David Staley visits SDSU Oct. 3
David Staley

When David Staley visits South Dakota State University in early October, he will be very busy. Staley, author of “Alternative Universities: Speculative Design for Innovation in Higher Education” will deliver “A Strategy for the Humanities in the 21st Century” Oct. 3 at 11 a.m. in the Oscar Larson Performing Arts Center’s Founders Recital Hall. The talk is open to the public and there is no charge for admission.

The director of the Humanities Institute and director of the Center for the Humanities in Practice at The Ohio State University, Staley is also scheduled to speak to individuals within the Hilton M. Briggs Library and Jerome J. Lohr College of Engineering regarding artificial intelligence, trends in higher education within their areas and workforce development.

“Dr. Staley’s work reflects the centrality of the humanities to higher education today. He challenges us to cross the boundaries between fields of inquiry and to question our assumptions about what the university could, or should, be for today’s society. His visit to campus will surely stimulate discussion among our students, faculty and members of the community,” said Lynn Sargeant, dean of the College of Arts, Humanities and Social Sciences.

Staley likes the challenge of talking to various groups.

“While it’s not unusual to do multiple talks, it’s a little unusual to do talks to these distinct groups,” Staley said. “I think it’s part of what intrigued me about accepting the invitation. Another reason why I was interested is that I’ve never been to South Dakota before.”

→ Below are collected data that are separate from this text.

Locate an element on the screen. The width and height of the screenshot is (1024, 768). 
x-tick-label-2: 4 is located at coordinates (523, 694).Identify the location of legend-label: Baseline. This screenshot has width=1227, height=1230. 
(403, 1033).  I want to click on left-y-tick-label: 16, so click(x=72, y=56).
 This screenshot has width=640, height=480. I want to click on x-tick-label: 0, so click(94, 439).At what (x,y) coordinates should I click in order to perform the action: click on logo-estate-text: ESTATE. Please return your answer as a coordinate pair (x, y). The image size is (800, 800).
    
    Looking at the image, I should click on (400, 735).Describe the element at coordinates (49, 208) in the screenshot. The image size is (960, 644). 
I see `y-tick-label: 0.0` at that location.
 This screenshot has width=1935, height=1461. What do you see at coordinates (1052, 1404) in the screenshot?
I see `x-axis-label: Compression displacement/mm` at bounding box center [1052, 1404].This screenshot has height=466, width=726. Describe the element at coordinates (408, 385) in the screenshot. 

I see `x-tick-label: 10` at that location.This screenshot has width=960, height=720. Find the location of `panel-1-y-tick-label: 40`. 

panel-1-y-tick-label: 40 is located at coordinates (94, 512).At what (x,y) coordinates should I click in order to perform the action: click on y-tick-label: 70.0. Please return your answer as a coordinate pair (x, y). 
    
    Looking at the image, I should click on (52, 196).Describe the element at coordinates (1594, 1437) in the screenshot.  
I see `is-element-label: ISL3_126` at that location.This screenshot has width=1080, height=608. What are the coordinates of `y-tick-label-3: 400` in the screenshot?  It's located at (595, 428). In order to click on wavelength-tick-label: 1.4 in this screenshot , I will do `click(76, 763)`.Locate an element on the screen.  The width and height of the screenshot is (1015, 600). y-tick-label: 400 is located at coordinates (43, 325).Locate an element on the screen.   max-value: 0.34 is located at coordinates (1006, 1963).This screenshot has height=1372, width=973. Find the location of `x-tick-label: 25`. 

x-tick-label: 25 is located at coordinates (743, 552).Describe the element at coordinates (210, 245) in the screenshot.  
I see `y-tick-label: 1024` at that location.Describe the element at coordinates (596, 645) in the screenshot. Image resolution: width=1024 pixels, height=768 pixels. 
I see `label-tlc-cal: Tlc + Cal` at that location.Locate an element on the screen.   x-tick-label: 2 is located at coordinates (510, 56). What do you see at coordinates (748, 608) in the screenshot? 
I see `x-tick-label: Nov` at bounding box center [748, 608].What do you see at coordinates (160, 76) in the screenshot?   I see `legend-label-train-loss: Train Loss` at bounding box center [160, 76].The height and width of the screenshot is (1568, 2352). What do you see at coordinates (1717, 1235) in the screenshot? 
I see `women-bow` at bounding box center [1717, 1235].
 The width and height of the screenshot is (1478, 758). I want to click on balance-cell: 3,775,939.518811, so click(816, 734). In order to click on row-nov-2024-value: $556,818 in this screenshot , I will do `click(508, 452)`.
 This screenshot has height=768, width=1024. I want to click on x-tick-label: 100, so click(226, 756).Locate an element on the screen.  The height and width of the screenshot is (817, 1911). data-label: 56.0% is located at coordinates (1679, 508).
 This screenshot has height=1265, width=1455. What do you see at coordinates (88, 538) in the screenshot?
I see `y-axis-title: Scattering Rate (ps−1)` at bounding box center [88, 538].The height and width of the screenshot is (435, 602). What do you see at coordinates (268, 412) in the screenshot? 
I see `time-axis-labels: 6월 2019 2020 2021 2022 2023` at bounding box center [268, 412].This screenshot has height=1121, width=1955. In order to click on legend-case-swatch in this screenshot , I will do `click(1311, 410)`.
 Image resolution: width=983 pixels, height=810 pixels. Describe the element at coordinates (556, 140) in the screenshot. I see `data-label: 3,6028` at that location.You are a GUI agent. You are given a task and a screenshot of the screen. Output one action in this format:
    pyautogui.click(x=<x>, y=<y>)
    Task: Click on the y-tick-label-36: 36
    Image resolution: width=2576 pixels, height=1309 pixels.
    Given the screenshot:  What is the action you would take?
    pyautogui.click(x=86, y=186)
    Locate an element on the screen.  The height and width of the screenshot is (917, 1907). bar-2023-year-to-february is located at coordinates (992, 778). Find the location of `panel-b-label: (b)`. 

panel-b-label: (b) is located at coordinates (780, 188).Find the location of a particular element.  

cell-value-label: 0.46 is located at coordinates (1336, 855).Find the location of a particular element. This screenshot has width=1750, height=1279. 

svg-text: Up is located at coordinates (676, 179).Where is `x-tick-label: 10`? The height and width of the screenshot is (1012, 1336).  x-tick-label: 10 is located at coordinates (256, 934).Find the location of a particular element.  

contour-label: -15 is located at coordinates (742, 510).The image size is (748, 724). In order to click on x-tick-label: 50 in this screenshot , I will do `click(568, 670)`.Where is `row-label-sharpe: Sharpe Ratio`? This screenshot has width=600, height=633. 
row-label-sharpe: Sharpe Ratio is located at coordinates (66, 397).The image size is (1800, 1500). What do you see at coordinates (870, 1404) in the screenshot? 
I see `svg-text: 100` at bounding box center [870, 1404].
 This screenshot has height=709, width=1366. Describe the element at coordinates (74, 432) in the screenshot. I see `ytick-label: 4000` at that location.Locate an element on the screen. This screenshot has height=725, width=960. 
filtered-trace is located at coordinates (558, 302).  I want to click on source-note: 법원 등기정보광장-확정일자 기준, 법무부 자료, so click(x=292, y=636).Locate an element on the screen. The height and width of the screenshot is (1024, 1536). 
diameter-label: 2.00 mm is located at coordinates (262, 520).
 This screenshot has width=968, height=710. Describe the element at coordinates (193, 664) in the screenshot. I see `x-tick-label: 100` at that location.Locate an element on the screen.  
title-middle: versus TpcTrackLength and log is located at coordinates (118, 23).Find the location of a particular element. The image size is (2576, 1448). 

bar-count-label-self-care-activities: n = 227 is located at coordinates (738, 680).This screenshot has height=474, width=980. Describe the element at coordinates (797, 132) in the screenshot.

Staley’s talk came from an opinion/editorial piece he wrote several years ago and is the focus for an upcoming summit at Ohio State.
“I don’t think it’s a secret that the humanities are under siege and that’s not a recent phenomenon. One could argue the humanities have been challenged for 20 years, some would argue even 40 years. You can pick up the higher education press and there’s always a story about humanities departments being closed at such and such university,” Staley said. “The idea of strategy for the humanities is a push back at that narrative.

“Some of this idea comes from my background of doing strategic foresight and strategic thinking with organizations. I’m saying the humanities needs strategic thinking, strategic planning,” he continued. “The original name for the summit, and maybe this talk, was ‘The Future of the Humanities’ but my associate director said, ‘why don’t we think of strategy? It sounds more proactive, activist and forward-looking, in that sense.’”

Staley said humanities can revive itself in a university and in the larger society overall by a recommitment and a redefinition of what he calls the public humanities.

“When I say public humanities, I’m talking about something much broader than the traditional humanities programming,” he said. “I’m very interested in the impact of the policy world. For example, what role could humanists be playing that could help governments or other organizations? There is nothing that exists like a humanities think tank, where we could rethink the nature of our work, the audience of our work and impact of our work.

“I think the perception is that the work done in the humanities is inward looking and produces work read only by other specialists,” he continued. “I don’t think it’s true, but the perception exists. The future of the humanities is heavily dependent on how we are perceived and how active we are in the public.”